Adding F5-TTS Voices
Voice Requirements
F5-TTS voices require:
- Reference audio file (.wav format, 10-30 seconds)
- Clear speech with minimal background noise
- Single speaker throughout the sample
- Reference text (optional but recommended)
Creating a Voice
- Open the Voice Library
- Click "Add Voice"
- Select "F5-TTS" as the provider
- Configure the voice:
Label: Descriptive name (e.g., "Emma - Calm Female")
Voice ID / Upload File Upload a .wav file containing the reference audio voice sample. The uploaded reference audio will also be the voice ID.
- Use 6-10 second samples (longer doesn't improve quality)
- Ensure clear speech with minimal background noise
- Record at natural speaking pace
Reference Text: Enter the exact text spoken in the reference audio for improved quality
- Enter exactly what is spoken in the reference audio
- Include proper punctuation and capitalization
- Improves voice cloning accuracy significantly
Speed: Adjust playback speed (0.5 to 2.0, default 1.0)
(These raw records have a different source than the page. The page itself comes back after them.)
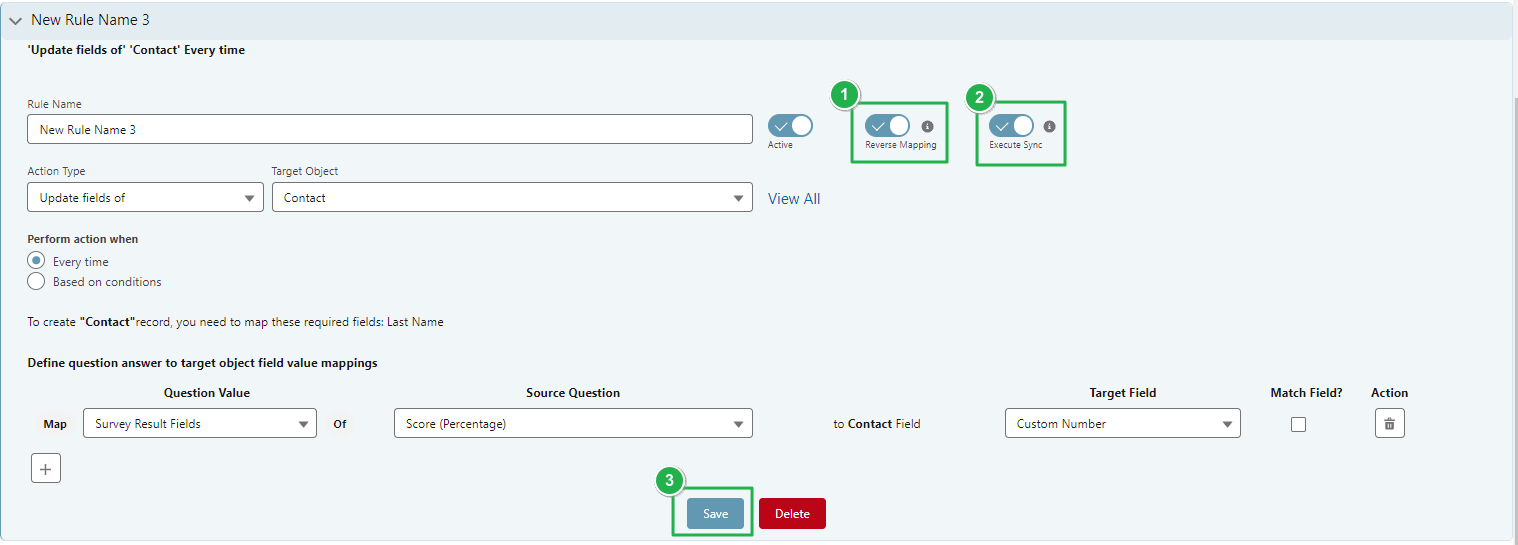Screen dimensions: 1518x545
Task: Click the Rule Name text field
Action: pos(389,129)
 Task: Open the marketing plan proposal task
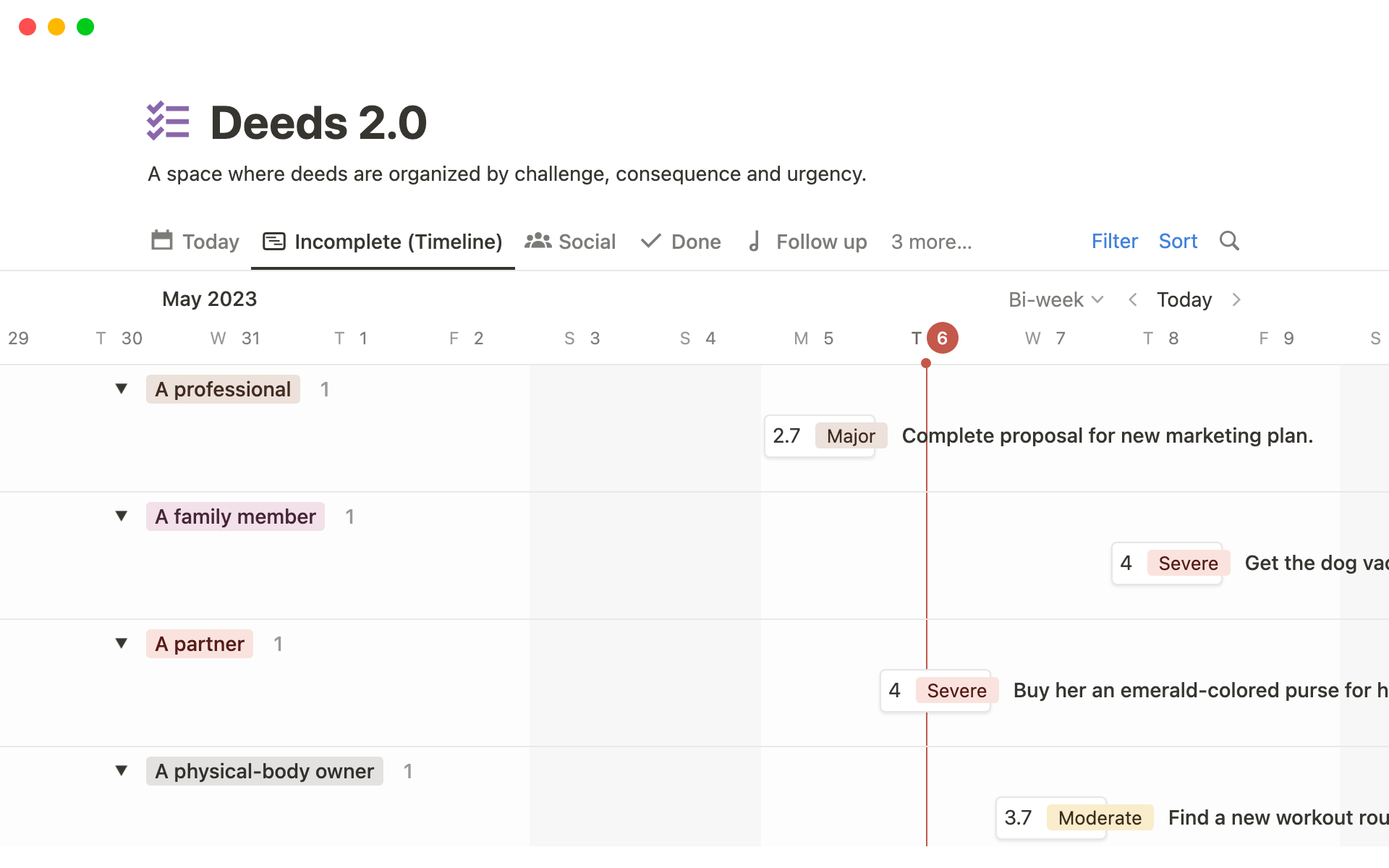[1107, 435]
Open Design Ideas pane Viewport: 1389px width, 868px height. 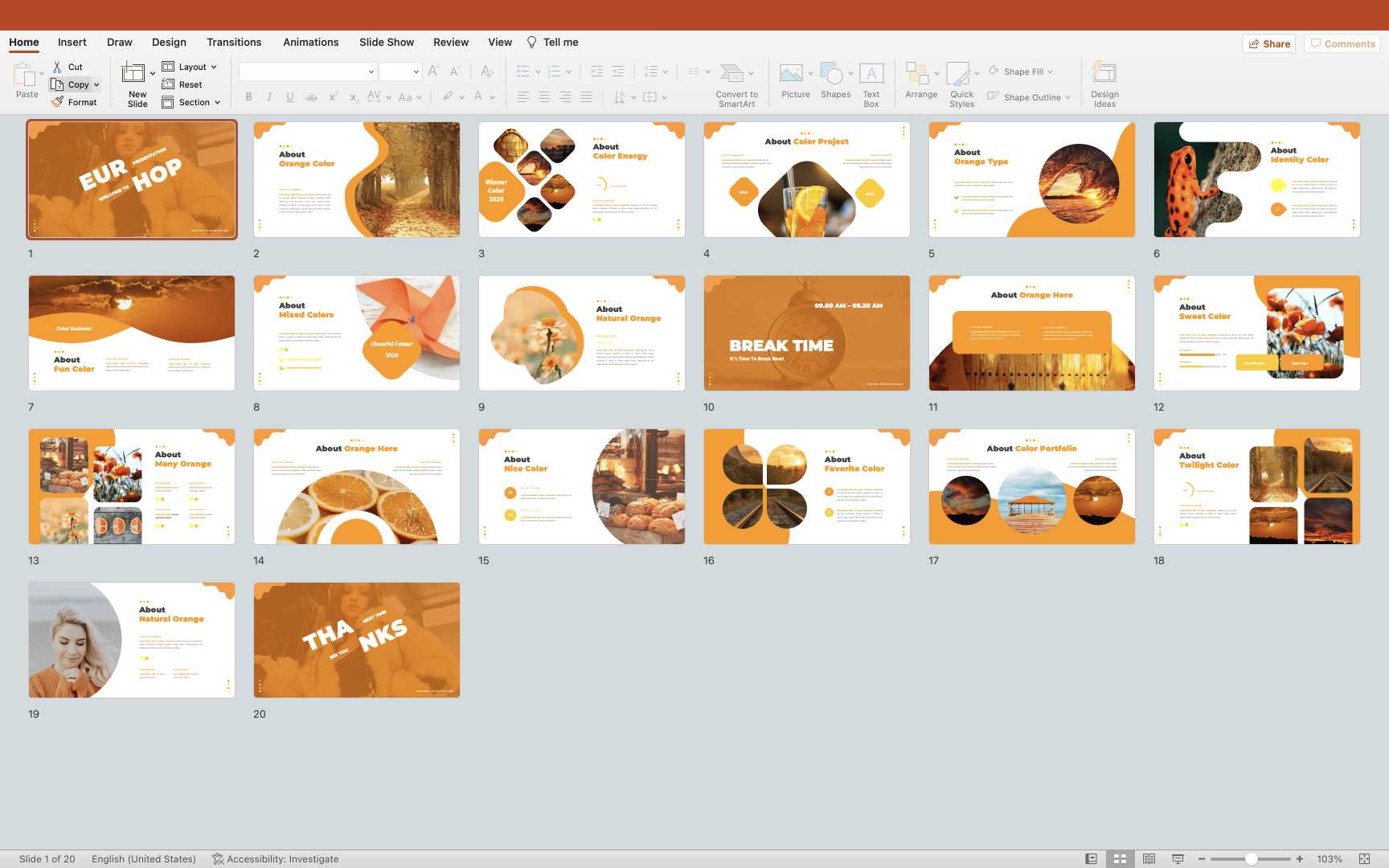point(1104,75)
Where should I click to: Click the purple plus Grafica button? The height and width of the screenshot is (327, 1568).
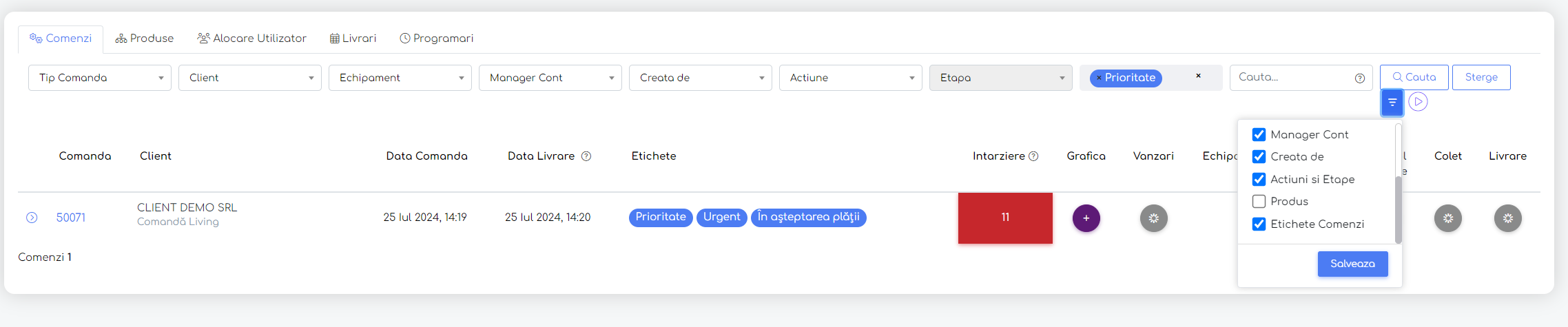pos(1086,218)
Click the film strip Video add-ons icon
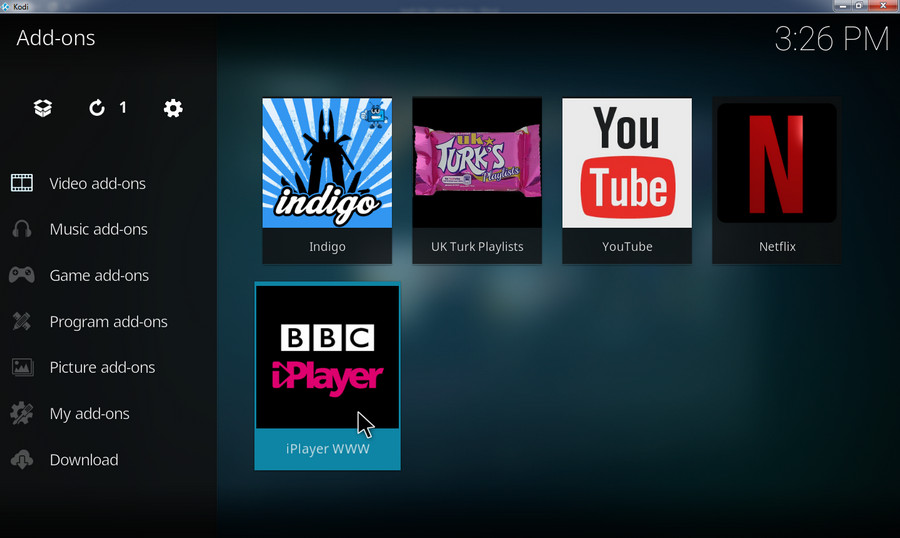 point(22,183)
Tags: Add descriptive tags (gender, age, style) for organization
Extra voice parameters
There exist some optional parameters that can be set here on a per voice level.
Speed
Allows you to adjust the speed of the voice.
CFG Strength
A higher CFG strength generally leads to more faithful reproduction of the input text, while a lower CFG strength can result in more varied or creative speech output, potentially at the cost of text-to-speech accuracy.